Compute how many lines in the records below contain the string "agent" and give that number without other output.
(Data records)
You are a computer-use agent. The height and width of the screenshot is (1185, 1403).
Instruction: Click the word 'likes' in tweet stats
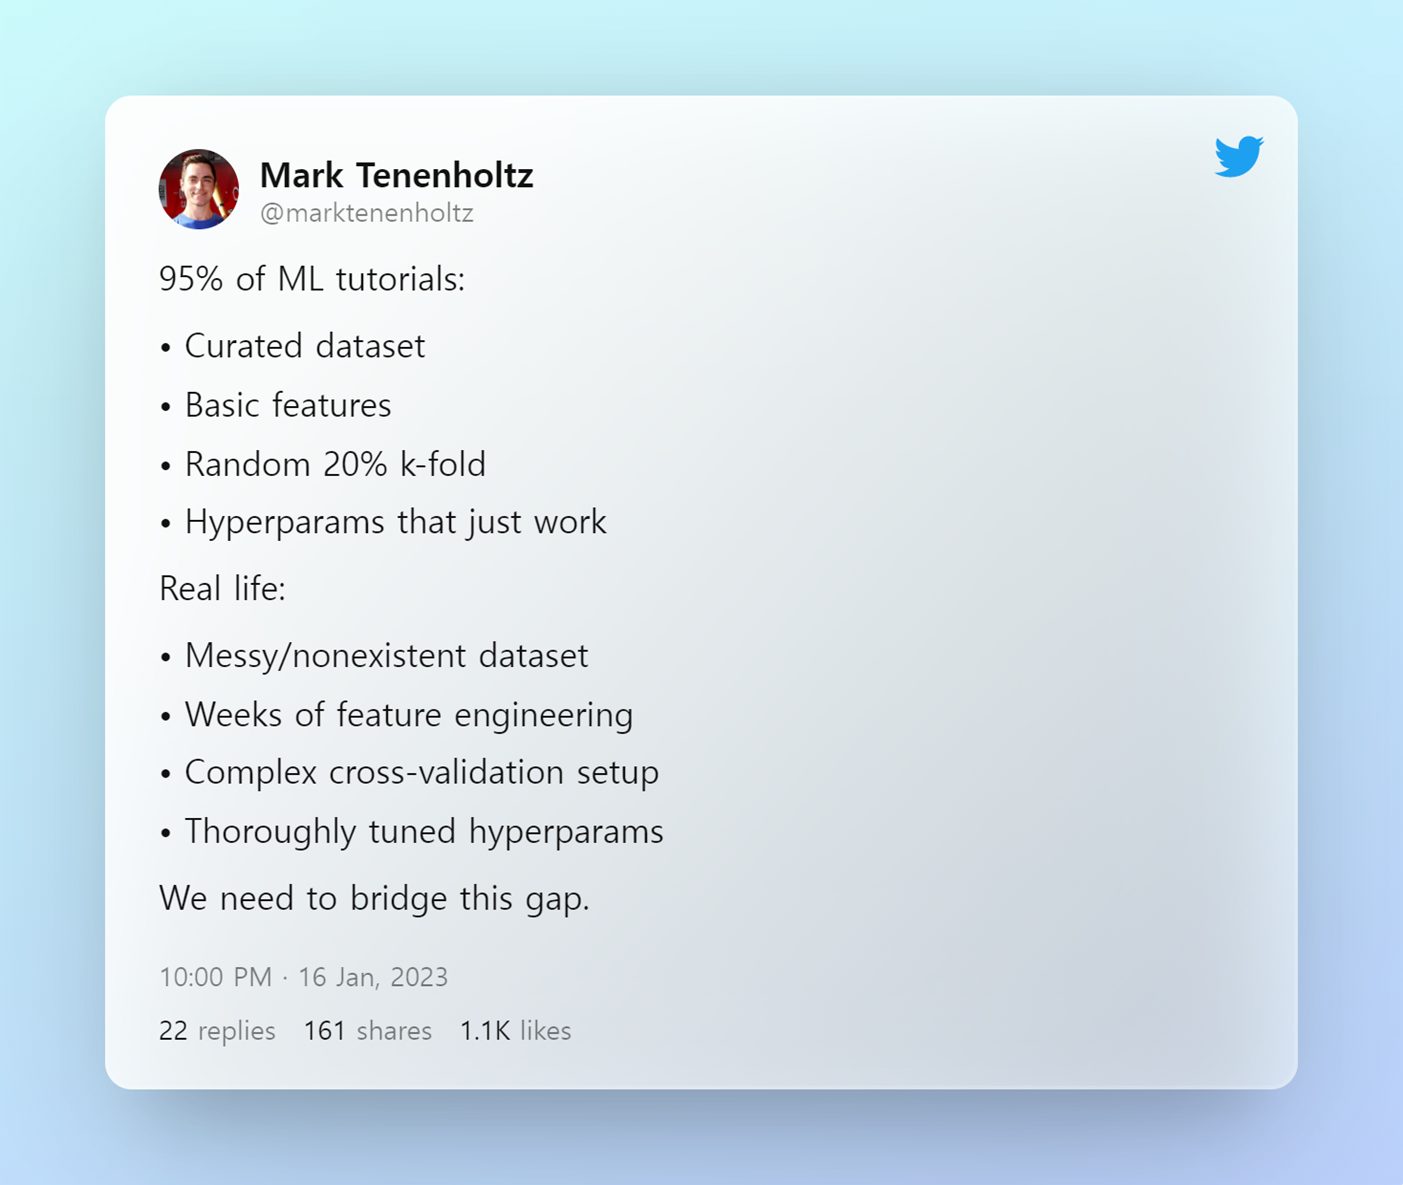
(End Data records)
(Data records)
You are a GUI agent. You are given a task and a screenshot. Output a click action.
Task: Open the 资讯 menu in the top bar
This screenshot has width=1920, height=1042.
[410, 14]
(End Data records)
» **Answer for this exercise**
2